[Records for locating displayed items]

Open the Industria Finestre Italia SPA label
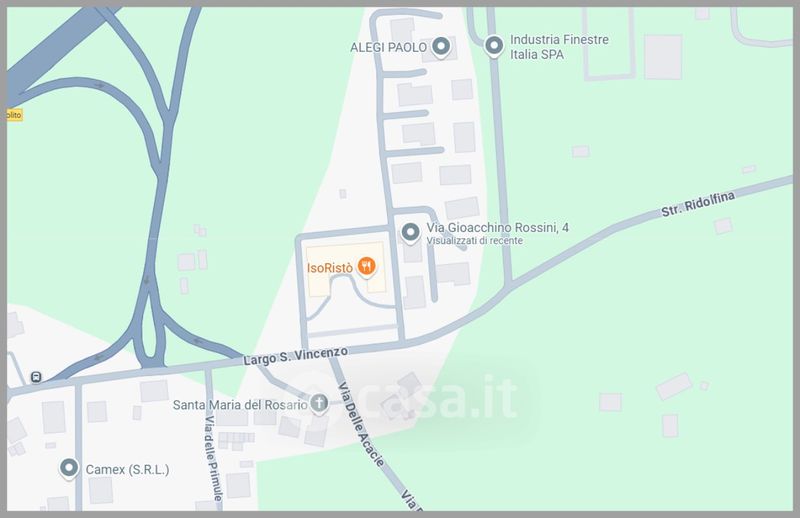Viewport: 800px width, 518px height. 559,47
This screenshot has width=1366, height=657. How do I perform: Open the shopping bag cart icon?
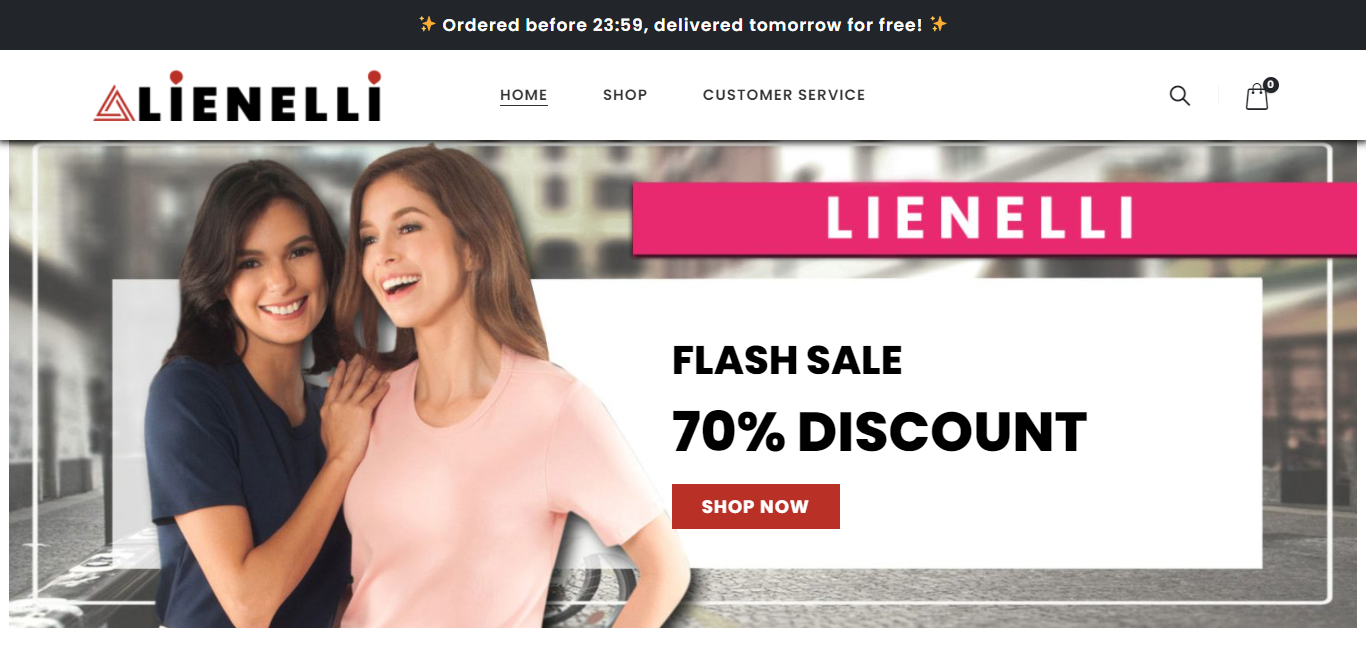click(x=1257, y=97)
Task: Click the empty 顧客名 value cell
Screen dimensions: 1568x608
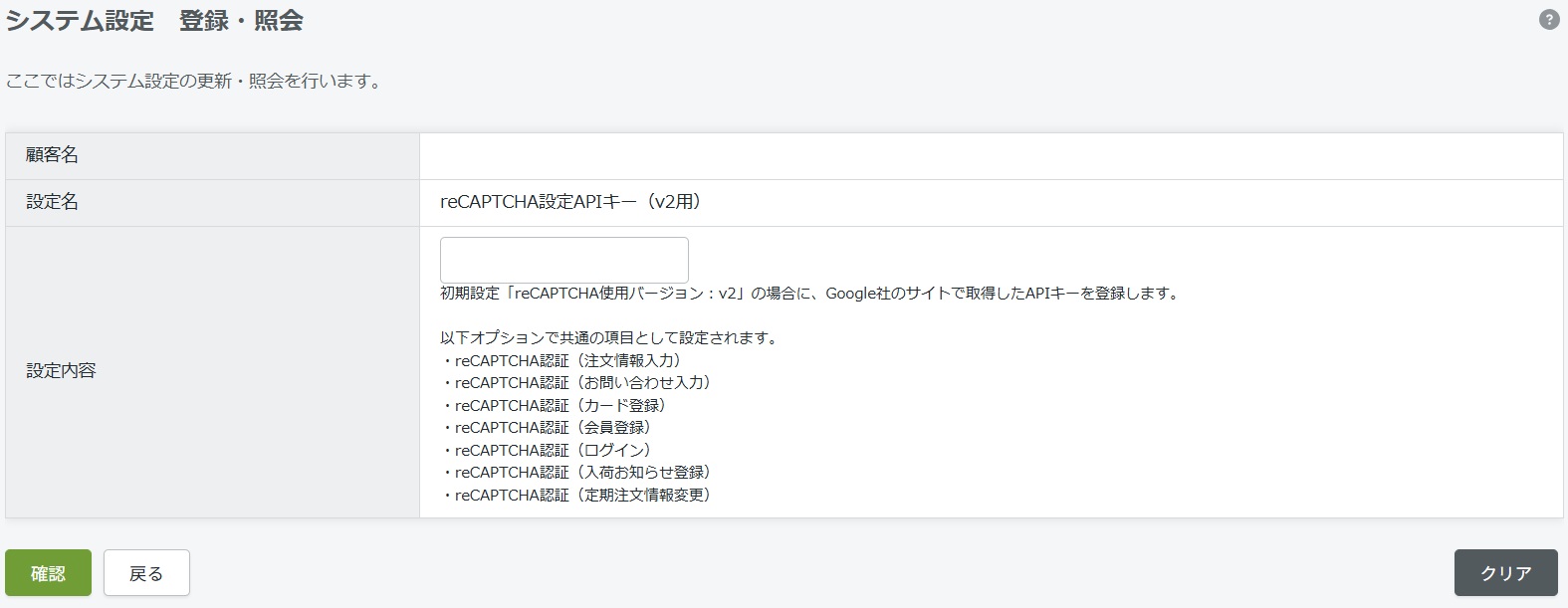Action: (x=991, y=156)
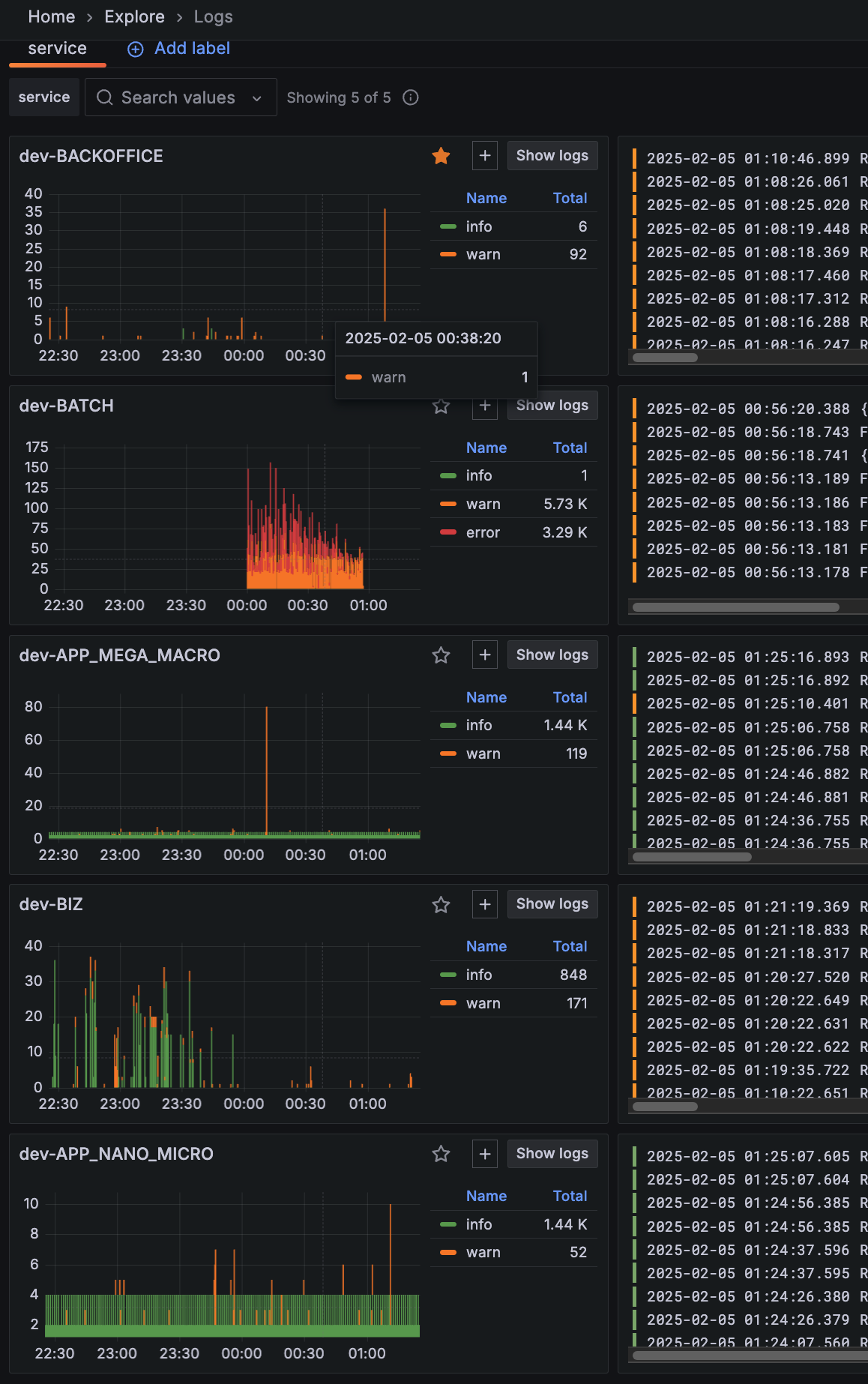Sort dev-APP_MEGA_MACRO legend by Total
The image size is (868, 1384).
click(x=570, y=697)
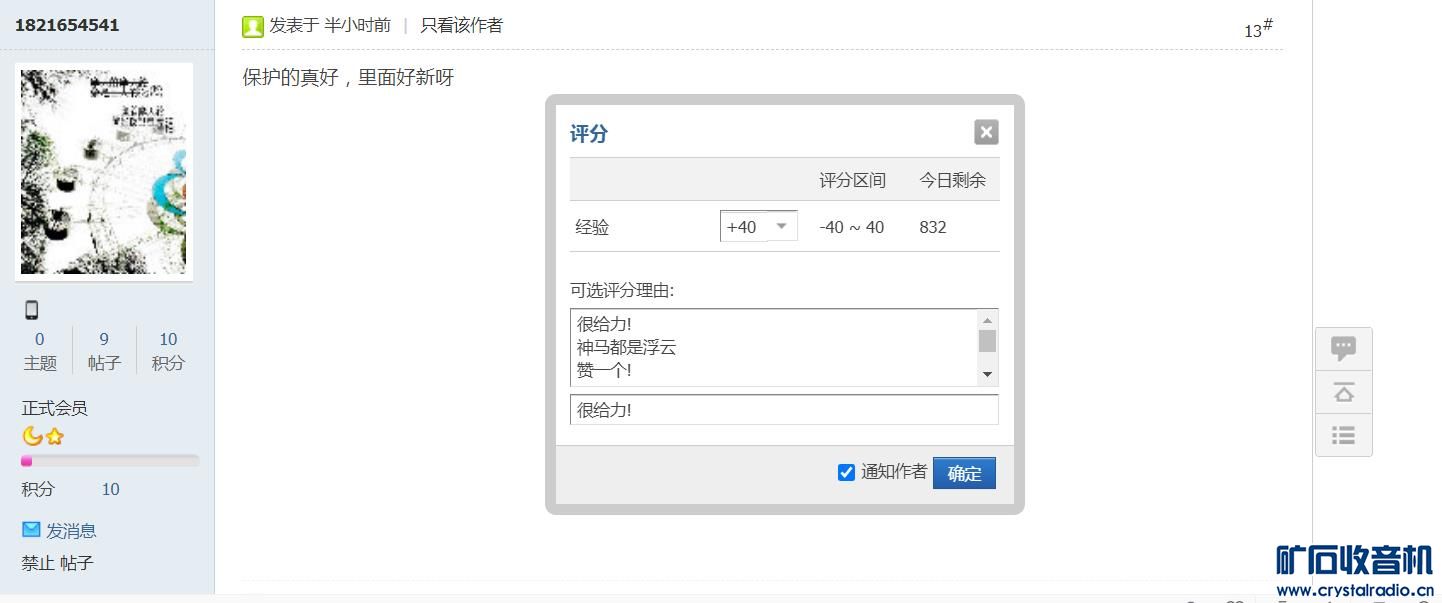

__Exercise objective__: Reproduce every one of the records above word for word, leaving out the pictures.

__Solution for this exercise__:
Open the Industria Finestre Italia SPA label
Viewport: 800px width, 518px height. 559,47
This screenshot has width=1366, height=657. How do I perform: Open the shopping bag cart icon?
click(x=1257, y=97)
Task: Click the empty 顧客名 value cell
Screen dimensions: 1568x608
Action: (x=991, y=156)
Sort dev-APP_MEGA_MACRO legend by Total
The image size is (868, 1384).
click(x=570, y=697)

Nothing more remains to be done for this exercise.